Understanding Spark Configurations with Apache Iceberg

🗓 2022-11-22👤 Alex Merced⏱ 5 min read

Apache Iceberg

Apache Iceberg is quickly becoming the industry standard for interfacing with data on data lakes. A lot of the time when people first try out Iceberg they do so using Apache Spark.

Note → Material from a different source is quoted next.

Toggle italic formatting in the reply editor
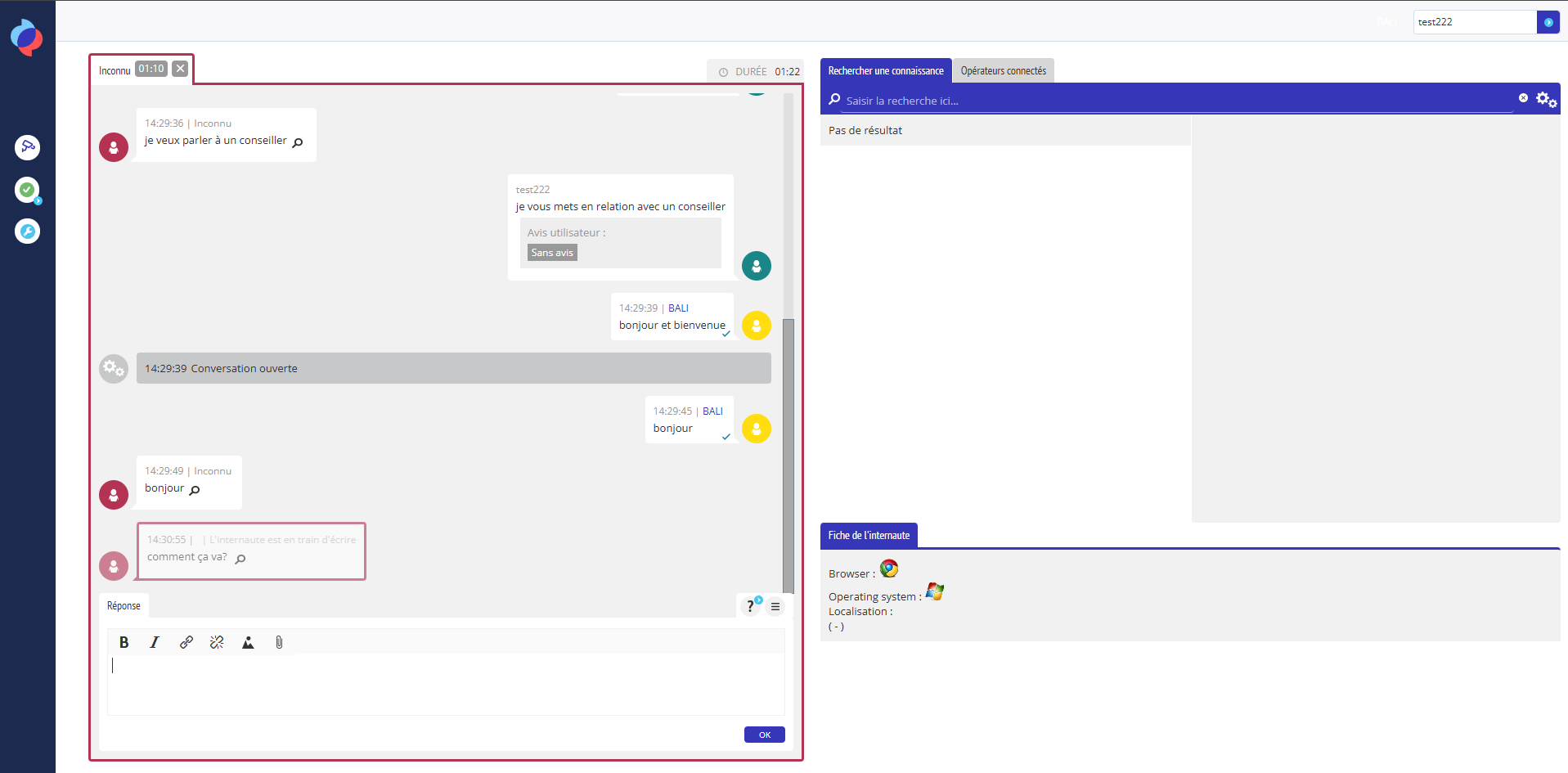Screen dimensions: 1568x773 coord(155,642)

Often to start spark up you may run a command like this:

spark-sql --packages org.apache.iceberg:iceberg-spark-runtime-3.2_2.12:1.0.0\
    --conf spark.sql.extensions=org.apache.iceberg.spark.extensions.IcebergSparkSessionExtensions \
    --conf spark.sql.catalog.spark_catalog=org.apache.iceberg.spark.SparkSessionCatalog \
    --conf spark.sql.catalog.spark_catalog.type=hive \
    --conf spark.sql.catalog.local=org.apache.iceberg.spark.SparkCatalog \
    --conf spark.sql.catalog.local.type=hadoop \
    --conf spark.sql.catalog.local.warehouse=$PWD/warehouse

The goal of this article is help demystify this so you can configure Spark for Iceberg in any context.

Spark Configurations

Spark configs can be defined in a few ways:

As flags when starting Spark
Using Imperitive function calls

Flags

There are are several flags you can pass to the spark-shell or spark-sql commands.

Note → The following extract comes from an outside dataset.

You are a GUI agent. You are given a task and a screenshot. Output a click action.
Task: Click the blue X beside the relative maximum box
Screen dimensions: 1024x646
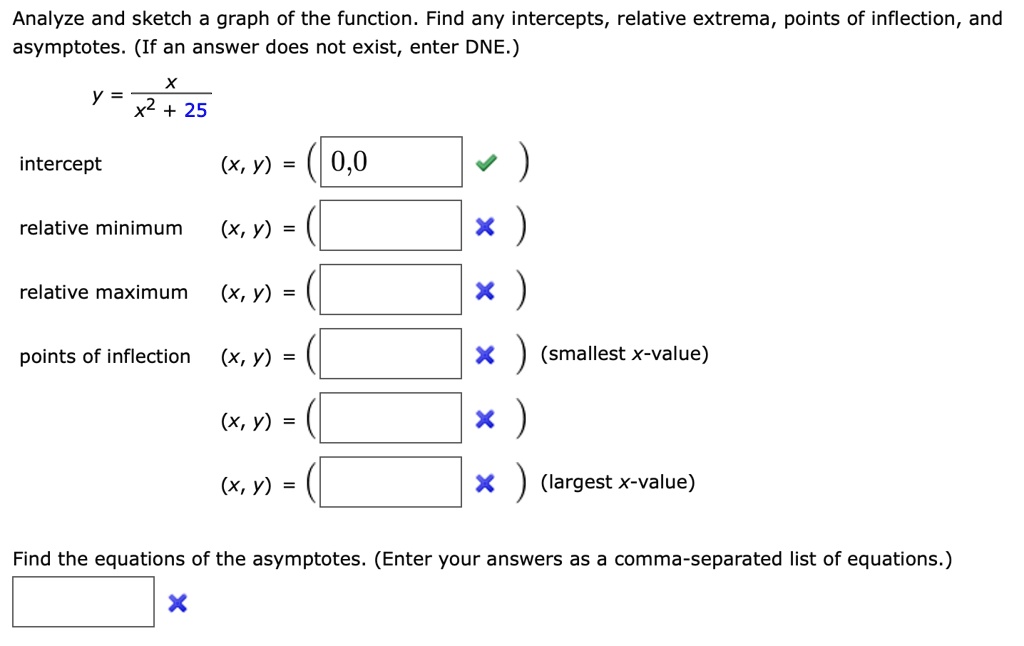click(x=485, y=290)
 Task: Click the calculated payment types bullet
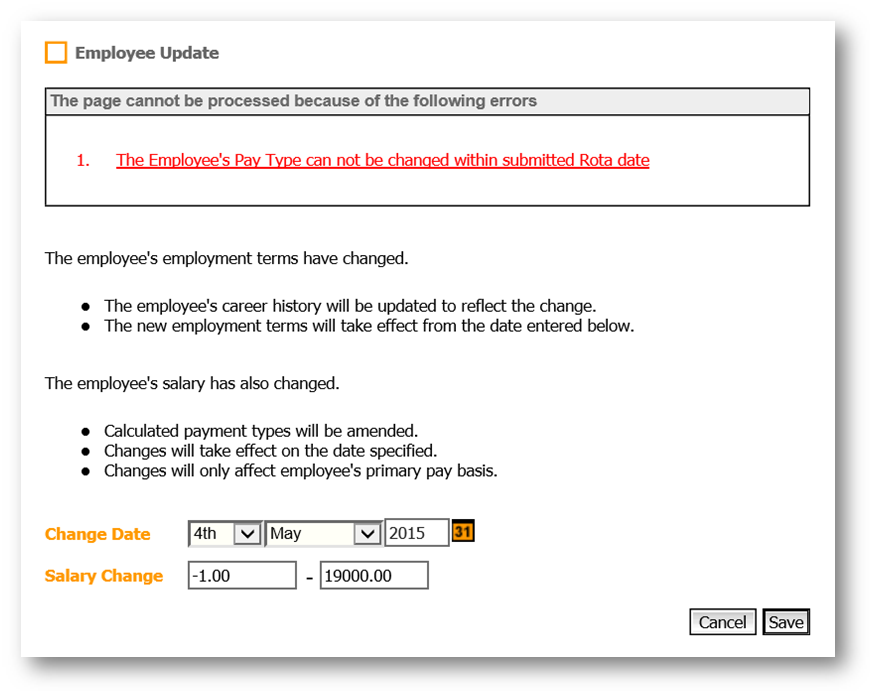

--package will identify maven packages you want installed and useable during the Spark session

--packages org.projectnessie:nessie-spark-3.2-extensions:0.43.0,org.apache.iceberg:iceberg-spark-runtime-3.2_2.12:0.14.0,software.amazon.awssdk:bundle:2.17.178,software.amazon.awssdk:url-connection-client:2.17.178

--jar will allow you to pass paths to existing

--jars /home/docker/iceberg-spark-runtime-3.2_2.12-1.0.0.jar,/home/docker/nessie-spark-extensions-3.2_2.12-0.44.0.jar

--conf will allow you configure many properties of your spark session in a "key"="value" format.

    --conf spark.sql.extensions=org.apache.iceberg.spark.extensions.IcebergSparkSessionExtensions \
    --conf spark.sql.catalog.spark_catalog=org.apache.iceberg.spark.SparkSessionCatalog \

Function Calls

Similarly, you can configure your Spark Session directly from your Scala or Python Spark scripts:

SCALA

val conf: SparkConf = new SparkConf()
  conf.setAppName("yo")
  conf.set("spark.jars.packages", "org.projectnessie:nessie-spark-3.2-extensions:0.43.0,org.apache.iceberg:iceberg-spark-runtime-3.2_2.12:0.14.0,software.amazon.awssdk:bundle:2.17.178,software.amazon.awssdk:url-connection-client:2.17.178")
  conf.set(spark.sql.catalog.spark_catalog","org.apache.iceberg.spark.SparkSessionCatalog")

PYTHON

conf = SparkConf()

conf.set(
    "spark.jars.packages",
    "org.projectnessie:nessie-spark-3.2-extensions:0.43.0,org.apache.iceberg:iceberg-spark-runtime-3.2_2.12:0.14.0,software.amazon.awssdk:bundle:2.17.178,software.amazon.awssdk:url-connection-client:2.17.178",
)

conf.set("spark.sql.catalog.spark_catalog", "org.apache.iceberg.spark.SparkSessionCatalog")

Packages

Here is a list of the some of the packages you may want to include with your --packages flag and why.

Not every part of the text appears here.